Spanien nach dem Tod Francos: Die junge wie attraktive Maria José studiert Malerei an der Kunstakademie in Madrid. Mit ihren Kommilitonen Jaime und Marcos verbindet sie eine komplexe Beziehung, sowohl emotional als auch in ihrem Kunstverständnis. Während der schüchterne Jaime Maria José seine Zuneigung zeigt, indem er Porträts von ihr zeichnet, ist Marcos der raffinierte und sensible Verführer. Die drei entscheiden sich dafür, gemeinsam zu leben und zu lieben. Doch als Jaime und Maria José entdecken, dass sie beide etwas Besonderes verbindet, gerät das Dreiecksverhältnis aus dem Gleichgewicht ...

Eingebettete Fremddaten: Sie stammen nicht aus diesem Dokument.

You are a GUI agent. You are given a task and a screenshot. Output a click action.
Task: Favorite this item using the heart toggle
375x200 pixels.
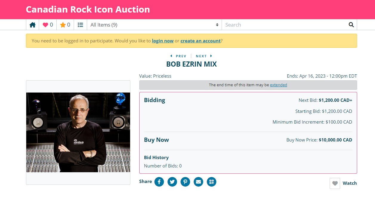pos(335,183)
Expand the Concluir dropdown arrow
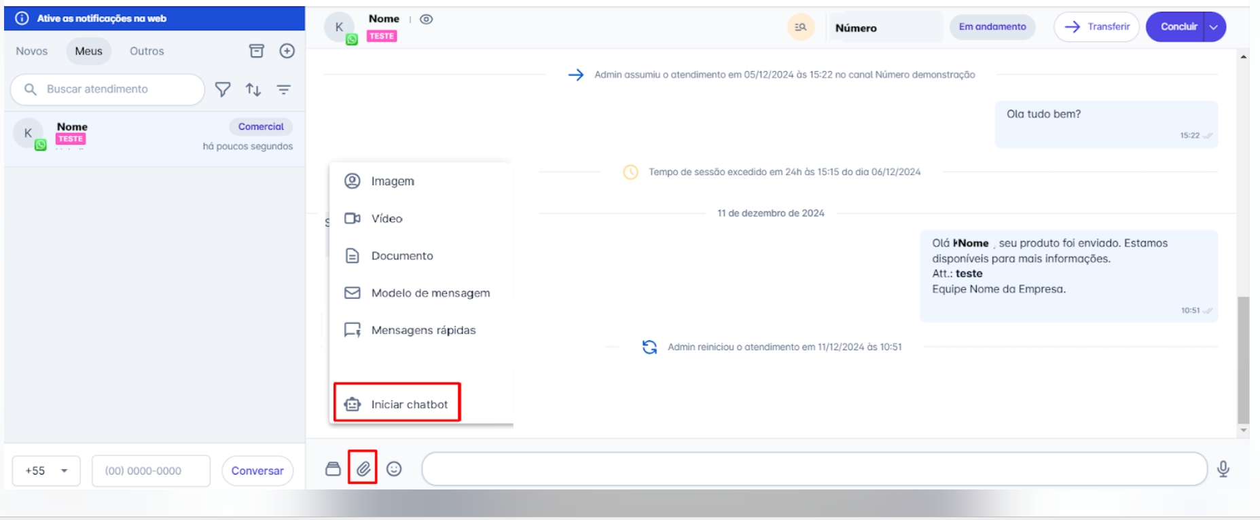The width and height of the screenshot is (1260, 520). tap(1213, 27)
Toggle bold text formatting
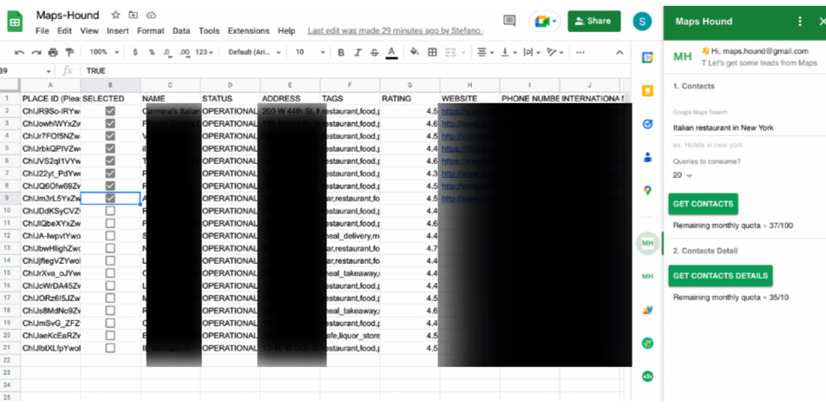The width and height of the screenshot is (826, 414). 341,53
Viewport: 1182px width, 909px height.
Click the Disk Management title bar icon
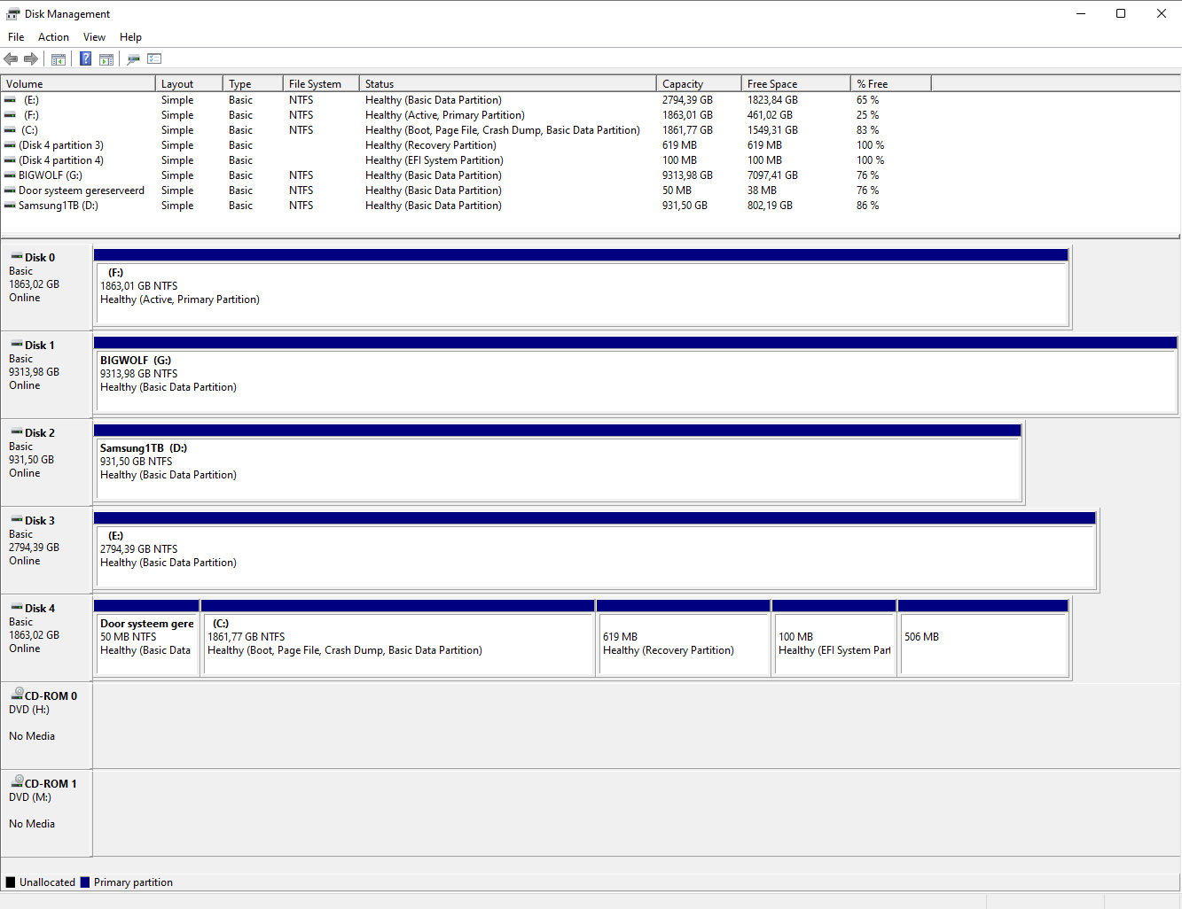(x=12, y=14)
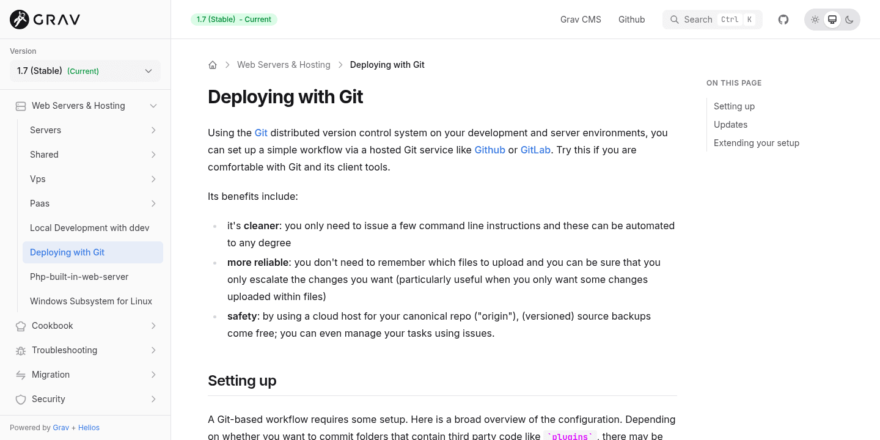Click the Security shield icon

[20, 399]
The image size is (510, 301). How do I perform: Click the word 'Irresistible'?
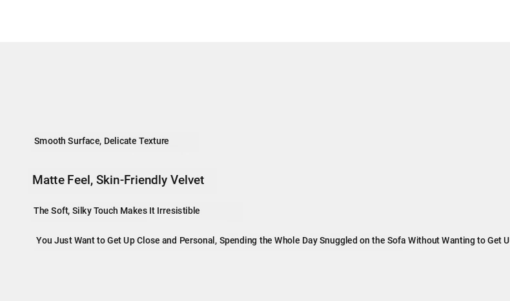(178, 211)
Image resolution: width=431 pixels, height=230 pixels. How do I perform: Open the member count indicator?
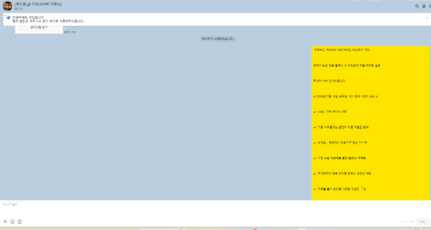click(x=19, y=9)
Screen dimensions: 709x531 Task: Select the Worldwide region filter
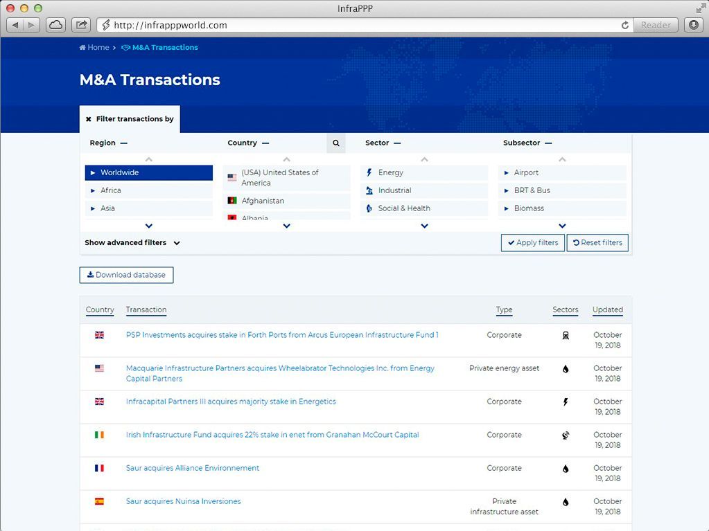tap(148, 172)
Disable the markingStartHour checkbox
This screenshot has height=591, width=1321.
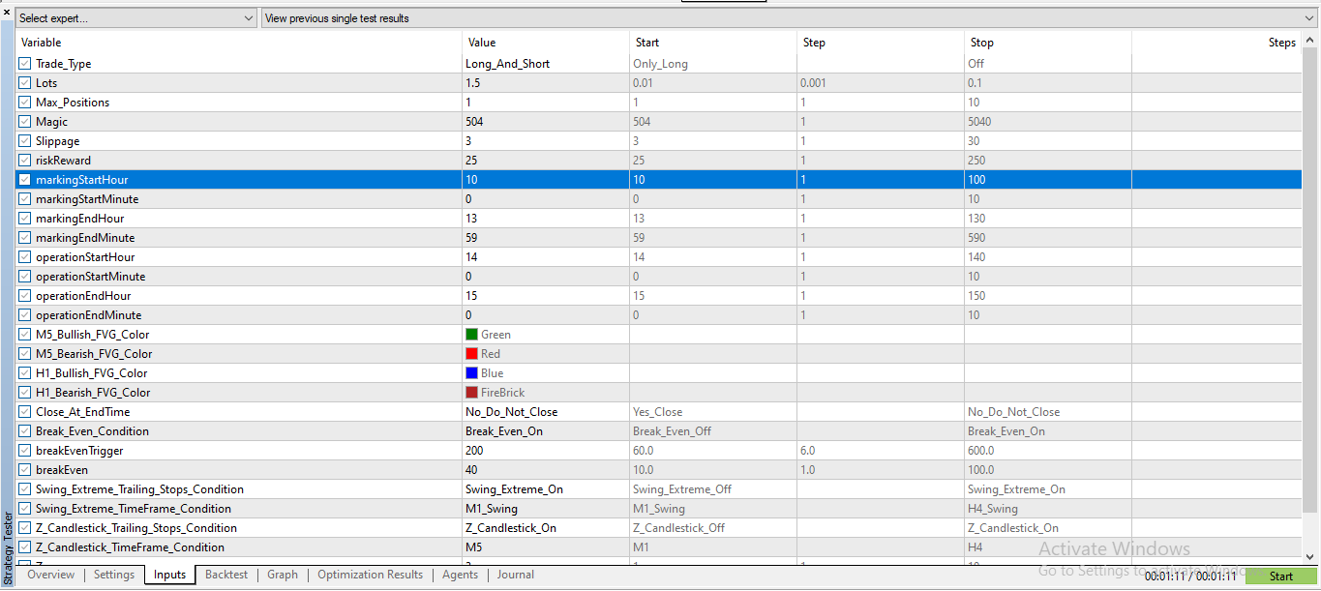[23, 179]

Eine solide inszenierte "Ménage à trois" des spanischen Regisseurs Salvador Garcia Ruiz, der hier nach einem gleichnamigen Roman seiner Landsfrau Almudena Grandes inszenierte. Facettenreich zeigt Ruiz am Beispiel seiner drei Protagonisten das neu erwachte Freiheits- und Lebensgefühl einer ganzen Generation. Die muss jedoch schon bald erkennen, dass ihr Traum von einer schrankenlosen Welt nicht zu verwirklichen ist. Nicht immer ganz plausibel gezeichnet, überzeugen besonders die gut aufgelegten Jungdarsteller um Adriana Ugarte in der Rolle der Maria José.